Beneath this instruction is a block of data; output from it exactly the lines that run from the one containing "Instruction: Click the m/s" through the one containing "has width=1123, height=610.", inclusive.

== DATA EXTRACT

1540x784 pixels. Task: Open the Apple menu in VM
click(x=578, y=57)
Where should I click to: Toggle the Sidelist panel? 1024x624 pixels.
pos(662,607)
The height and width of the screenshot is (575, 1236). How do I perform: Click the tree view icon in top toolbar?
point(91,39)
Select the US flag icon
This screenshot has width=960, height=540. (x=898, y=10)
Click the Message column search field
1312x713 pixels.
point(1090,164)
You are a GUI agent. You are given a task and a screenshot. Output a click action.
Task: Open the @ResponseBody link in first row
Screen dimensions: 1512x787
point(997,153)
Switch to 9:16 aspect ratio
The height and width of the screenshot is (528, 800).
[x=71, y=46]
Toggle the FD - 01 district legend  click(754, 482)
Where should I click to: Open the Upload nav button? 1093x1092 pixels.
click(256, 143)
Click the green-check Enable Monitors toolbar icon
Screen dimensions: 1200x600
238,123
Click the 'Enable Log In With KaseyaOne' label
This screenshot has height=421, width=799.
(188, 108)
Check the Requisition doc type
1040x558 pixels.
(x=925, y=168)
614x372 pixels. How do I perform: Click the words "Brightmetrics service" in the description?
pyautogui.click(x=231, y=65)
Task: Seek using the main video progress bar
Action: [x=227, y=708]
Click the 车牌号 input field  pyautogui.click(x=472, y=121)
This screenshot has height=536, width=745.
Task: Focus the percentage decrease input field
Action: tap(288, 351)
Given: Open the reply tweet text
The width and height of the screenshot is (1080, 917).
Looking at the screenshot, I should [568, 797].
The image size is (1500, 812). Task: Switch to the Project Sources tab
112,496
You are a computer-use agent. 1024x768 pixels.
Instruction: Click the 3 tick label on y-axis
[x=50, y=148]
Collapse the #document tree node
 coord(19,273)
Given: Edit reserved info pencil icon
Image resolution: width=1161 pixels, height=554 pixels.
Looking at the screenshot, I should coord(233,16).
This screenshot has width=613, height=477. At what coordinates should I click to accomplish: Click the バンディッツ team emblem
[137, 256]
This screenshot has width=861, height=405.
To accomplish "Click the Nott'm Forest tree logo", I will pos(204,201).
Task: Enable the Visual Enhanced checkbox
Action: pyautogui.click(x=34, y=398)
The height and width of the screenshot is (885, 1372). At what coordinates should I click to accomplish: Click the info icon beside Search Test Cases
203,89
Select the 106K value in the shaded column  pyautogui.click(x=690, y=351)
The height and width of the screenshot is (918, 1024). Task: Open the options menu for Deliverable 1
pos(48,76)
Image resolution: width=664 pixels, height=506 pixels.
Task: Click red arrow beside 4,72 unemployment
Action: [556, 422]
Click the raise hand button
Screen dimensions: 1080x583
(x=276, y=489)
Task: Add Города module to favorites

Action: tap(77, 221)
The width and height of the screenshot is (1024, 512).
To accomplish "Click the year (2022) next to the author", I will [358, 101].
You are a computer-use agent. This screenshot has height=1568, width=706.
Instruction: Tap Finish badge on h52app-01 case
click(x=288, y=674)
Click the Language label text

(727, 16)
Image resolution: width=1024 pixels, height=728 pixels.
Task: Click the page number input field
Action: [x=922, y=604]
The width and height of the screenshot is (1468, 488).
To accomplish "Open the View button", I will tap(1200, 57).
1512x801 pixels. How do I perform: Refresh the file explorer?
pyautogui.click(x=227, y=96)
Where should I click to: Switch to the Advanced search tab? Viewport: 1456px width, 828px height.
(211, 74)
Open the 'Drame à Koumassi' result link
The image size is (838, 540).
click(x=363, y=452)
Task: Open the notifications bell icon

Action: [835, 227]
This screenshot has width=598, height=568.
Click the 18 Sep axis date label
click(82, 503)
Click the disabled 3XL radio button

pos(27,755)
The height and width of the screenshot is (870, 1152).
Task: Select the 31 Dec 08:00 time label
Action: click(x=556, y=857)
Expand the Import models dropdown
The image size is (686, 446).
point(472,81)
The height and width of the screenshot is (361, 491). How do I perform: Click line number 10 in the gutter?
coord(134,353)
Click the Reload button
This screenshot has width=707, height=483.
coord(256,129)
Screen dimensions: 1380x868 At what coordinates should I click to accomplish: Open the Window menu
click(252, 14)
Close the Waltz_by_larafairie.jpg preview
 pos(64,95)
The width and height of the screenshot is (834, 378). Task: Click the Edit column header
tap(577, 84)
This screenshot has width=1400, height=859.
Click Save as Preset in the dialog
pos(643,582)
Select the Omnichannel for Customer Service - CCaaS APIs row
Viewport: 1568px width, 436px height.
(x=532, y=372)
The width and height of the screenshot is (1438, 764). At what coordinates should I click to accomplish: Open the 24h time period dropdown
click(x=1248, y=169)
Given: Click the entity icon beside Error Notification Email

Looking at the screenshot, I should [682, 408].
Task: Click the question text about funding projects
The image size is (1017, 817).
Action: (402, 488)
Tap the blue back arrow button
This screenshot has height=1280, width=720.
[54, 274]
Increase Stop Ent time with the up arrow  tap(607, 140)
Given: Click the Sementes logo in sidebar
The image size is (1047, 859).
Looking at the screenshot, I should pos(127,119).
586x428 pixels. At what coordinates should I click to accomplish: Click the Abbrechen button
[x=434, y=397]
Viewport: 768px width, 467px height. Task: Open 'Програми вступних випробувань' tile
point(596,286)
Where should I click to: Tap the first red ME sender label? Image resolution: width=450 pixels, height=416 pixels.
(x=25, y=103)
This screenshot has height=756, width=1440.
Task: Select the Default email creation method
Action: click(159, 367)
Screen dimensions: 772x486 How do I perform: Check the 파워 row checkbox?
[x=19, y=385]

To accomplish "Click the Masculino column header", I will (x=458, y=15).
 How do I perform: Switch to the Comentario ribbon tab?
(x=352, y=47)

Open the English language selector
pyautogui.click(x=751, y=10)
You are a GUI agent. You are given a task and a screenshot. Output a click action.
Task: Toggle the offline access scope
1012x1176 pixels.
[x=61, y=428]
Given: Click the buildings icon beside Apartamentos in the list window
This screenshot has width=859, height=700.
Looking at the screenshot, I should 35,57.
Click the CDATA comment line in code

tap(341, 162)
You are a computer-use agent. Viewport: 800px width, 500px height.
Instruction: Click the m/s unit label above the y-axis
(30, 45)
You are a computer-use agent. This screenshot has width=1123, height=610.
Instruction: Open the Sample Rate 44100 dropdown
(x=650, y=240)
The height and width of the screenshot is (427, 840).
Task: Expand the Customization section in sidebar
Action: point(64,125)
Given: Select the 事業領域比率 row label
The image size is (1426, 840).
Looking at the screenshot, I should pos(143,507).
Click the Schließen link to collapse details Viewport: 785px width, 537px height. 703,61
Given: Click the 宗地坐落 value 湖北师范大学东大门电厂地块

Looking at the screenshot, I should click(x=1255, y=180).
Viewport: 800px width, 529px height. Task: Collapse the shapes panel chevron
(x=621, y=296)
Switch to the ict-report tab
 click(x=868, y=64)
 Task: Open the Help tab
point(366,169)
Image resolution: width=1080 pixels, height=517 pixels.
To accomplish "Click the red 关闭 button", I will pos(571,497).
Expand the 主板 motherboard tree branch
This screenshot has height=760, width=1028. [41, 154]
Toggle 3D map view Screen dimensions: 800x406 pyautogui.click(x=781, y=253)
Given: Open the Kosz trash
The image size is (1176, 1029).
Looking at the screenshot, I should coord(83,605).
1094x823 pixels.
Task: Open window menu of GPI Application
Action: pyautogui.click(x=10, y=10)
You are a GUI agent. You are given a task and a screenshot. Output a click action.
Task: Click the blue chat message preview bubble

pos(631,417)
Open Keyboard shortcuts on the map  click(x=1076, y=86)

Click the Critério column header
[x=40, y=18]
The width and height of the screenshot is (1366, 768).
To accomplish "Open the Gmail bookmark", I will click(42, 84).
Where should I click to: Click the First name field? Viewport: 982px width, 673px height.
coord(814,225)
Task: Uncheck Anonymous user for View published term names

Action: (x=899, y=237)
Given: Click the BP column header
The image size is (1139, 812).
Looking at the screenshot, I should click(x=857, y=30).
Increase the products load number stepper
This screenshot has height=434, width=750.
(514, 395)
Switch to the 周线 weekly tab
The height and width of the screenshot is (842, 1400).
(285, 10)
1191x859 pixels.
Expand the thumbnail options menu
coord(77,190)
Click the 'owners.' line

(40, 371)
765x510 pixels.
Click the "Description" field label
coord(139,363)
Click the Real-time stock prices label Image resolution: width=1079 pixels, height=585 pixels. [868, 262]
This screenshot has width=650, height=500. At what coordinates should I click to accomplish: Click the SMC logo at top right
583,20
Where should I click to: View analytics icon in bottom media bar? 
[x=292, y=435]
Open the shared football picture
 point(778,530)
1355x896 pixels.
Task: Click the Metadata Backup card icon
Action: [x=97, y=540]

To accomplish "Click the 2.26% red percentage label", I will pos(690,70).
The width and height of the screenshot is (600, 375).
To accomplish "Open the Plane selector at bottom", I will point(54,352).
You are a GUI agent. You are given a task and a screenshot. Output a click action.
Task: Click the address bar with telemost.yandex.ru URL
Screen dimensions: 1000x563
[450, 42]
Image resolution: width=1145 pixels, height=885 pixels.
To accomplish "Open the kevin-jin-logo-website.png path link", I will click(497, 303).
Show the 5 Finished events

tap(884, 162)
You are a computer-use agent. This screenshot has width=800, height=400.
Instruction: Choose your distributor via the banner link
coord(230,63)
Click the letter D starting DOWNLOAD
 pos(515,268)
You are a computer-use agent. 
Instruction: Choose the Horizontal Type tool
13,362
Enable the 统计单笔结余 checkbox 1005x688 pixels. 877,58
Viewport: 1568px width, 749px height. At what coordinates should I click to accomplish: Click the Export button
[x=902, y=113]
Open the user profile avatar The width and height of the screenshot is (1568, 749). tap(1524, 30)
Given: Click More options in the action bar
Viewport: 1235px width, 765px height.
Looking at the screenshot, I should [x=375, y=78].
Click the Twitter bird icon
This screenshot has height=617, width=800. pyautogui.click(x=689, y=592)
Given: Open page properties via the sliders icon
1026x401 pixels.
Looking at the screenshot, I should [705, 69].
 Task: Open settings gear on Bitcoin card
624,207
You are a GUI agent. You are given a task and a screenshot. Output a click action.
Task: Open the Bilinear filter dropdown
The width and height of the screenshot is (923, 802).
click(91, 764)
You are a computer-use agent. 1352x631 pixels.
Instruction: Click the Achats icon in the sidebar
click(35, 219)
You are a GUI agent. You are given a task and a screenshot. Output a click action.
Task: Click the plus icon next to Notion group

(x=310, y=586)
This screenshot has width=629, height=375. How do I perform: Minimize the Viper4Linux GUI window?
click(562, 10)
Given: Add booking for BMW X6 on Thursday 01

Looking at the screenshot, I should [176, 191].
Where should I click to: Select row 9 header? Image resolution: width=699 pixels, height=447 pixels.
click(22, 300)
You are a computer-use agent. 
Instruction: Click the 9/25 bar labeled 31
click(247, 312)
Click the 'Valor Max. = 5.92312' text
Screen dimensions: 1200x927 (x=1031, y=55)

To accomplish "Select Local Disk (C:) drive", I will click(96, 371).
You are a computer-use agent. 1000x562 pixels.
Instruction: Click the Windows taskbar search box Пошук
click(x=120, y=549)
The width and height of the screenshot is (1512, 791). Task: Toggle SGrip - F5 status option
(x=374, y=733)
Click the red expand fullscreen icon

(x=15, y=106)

====

### SOLUTION FOR THIS PROBLEM
Instruction: Click the m/s unit label above the y-axis
(30, 45)
You are a computer-use agent. This screenshot has width=1123, height=610.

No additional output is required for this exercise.